Paes concordou com a posição e explicou que, embora a indústria de bioplástico possa ser sustentável em impacto global, não significa que os produtos sejam veganos, podendo ter aditivos de origem animal.
“Vejo esta narrativa como uma tentativa de suprir uma necessidade dos stakeholders e de posicionamento de marcas no mercado”, completou ele.
“Por exemplo, há uma empresa calçadista no Brasil que reforça práticas sustentáveis na produção de seus calçados por utilizar um “plástico vegano” no entanto, quantos pares são feitos com plástico tradicional e são descartadas?”, citou ele.
Os 7 pecados da “maquiagem verde”
Contudo, hoje, essas considerações são mais do campo ético, levando o tema a outras discussões, como a economia circular, por exemplo, disse Paes.
Conforme a agência canadense TerraChoice, as práticas de greenwashing variam em 7 maneiras: a falta de provas, a troca oculta, a informação vaga ou imprecisa, a irrelevância, o “menor dos males” e a mentira.
Barbin afirmou que, nos produtos da Extrusa Pack, os pontos considerados sustentáveis precisam ser informados com clareza. Divulgar a tecnologia utilizada, além de parcerias, explicando a origem ou decomposição do produto ajuda o consumidor a escolher de forma mais consciente, disse ela.

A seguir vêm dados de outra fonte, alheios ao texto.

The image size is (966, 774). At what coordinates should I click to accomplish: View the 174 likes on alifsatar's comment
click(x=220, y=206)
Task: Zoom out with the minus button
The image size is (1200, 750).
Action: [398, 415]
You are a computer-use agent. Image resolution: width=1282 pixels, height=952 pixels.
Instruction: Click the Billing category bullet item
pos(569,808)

“Temos, por exemplo, os sacos PackLixo Biobags, em que divulgamos a marca do aditivo d2w aplicado. E para a destinação correta de suas embalagens, temos parceria com Instituto Eureciclo em que é feita a compensação da reciclagem dos itens”, acrescentou.

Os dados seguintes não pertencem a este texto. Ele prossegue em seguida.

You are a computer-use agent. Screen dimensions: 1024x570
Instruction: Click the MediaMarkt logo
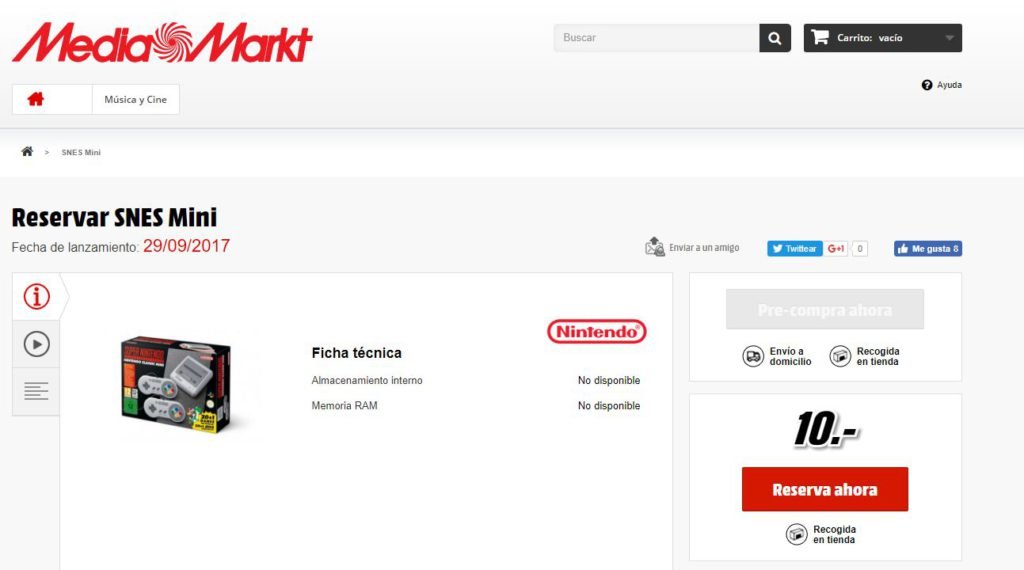[x=162, y=42]
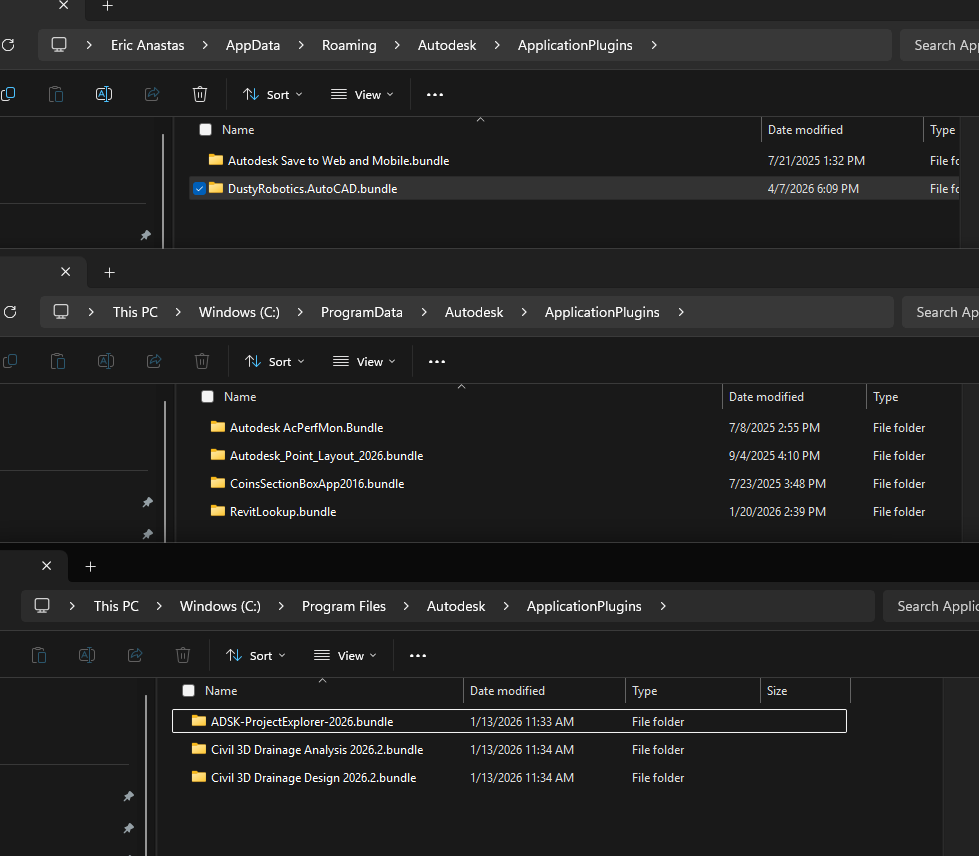Click the Copy icon in top window toolbar
979x856 pixels.
tap(9, 94)
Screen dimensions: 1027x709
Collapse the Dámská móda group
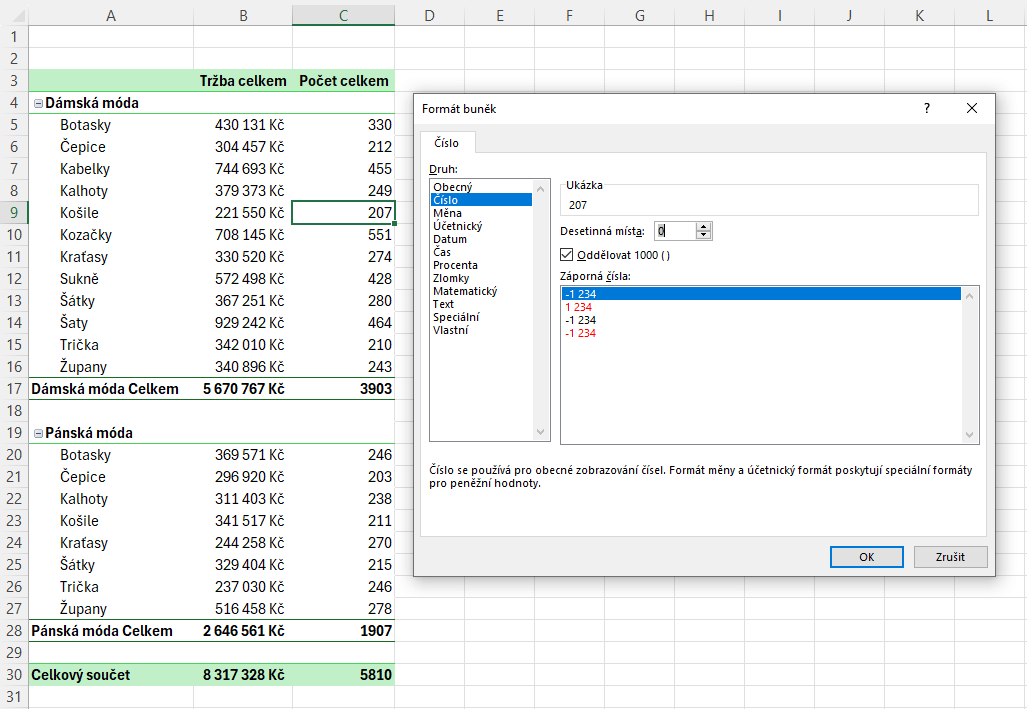click(x=38, y=103)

“Os selos ecológicos funcionam como uma espécie de carimbo ao produto, como forma de dizer que aquele determinado produto seguiu uma prática ambientalmente correta em sua fabricação”, disse Paes.

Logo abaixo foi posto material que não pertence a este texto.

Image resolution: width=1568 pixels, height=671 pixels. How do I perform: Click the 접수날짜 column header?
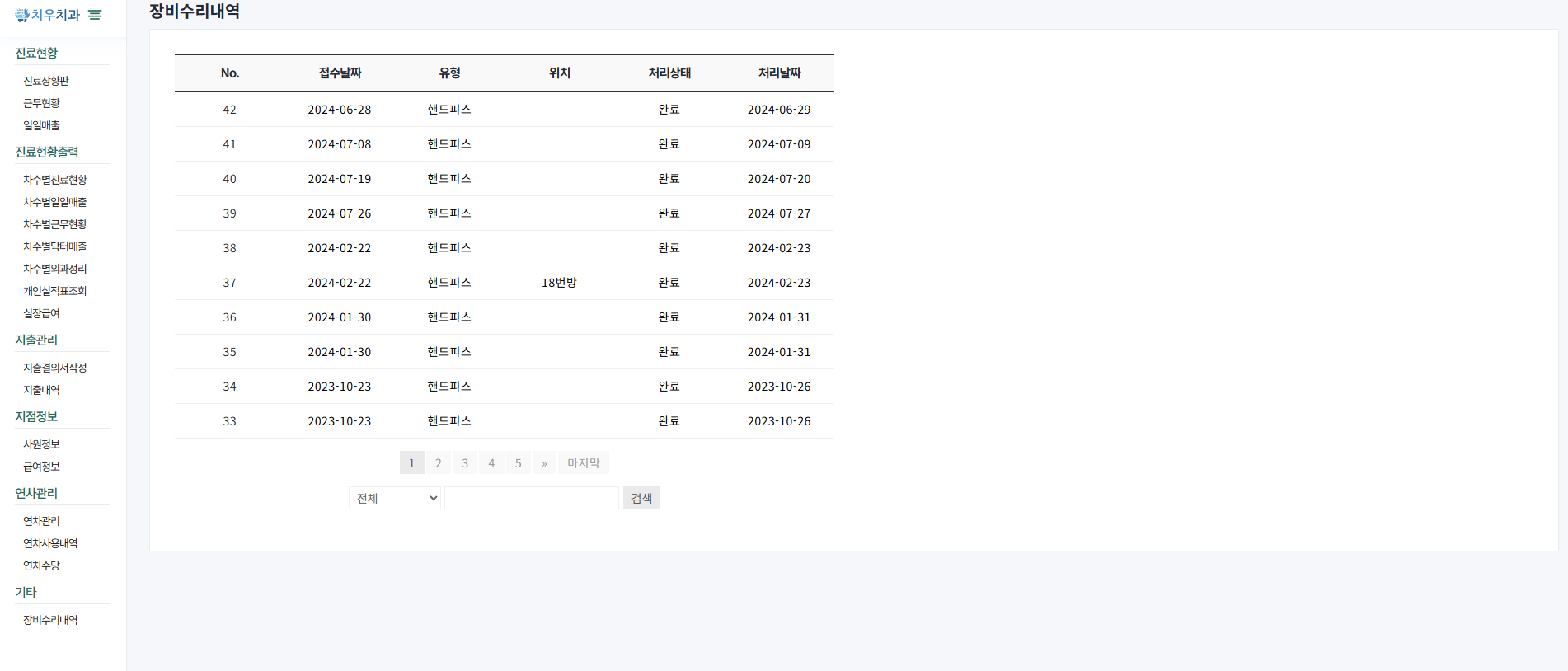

Ainda assim, é desafiador para os interessados analisarem a veracidade do selo e comprovarem que ele não é usado de forma enganosa. Sem métricas e mensuração, claras e transparentes, é difícil sair do campo da subjetividade, afirmou o professor da FGV.
“Deveríamos analisar o selo em vários aspectos como rigor dos seus processos de emissão, credibilidade da organização emissora e os critérios utilizados para emissão destes selos”,
Para Jaques Paes, o problema da agenda sustentável no Brasil é a relação de poder tripartite centralizada. A ligação entre o poder público, o privado e o das comunidades é desequilibrada, sobretudo para este último.
“A regulamentação ecológica forte junto com métricas claras, assertivas e auditáveis a qualquer tempo, poderia sim impulsionar o país em direção a uma agenda sustentável mais assertiva, proporcionando uma comparação entre pares do mesmo setor e também do Brasil em relação aos demais países”, completou.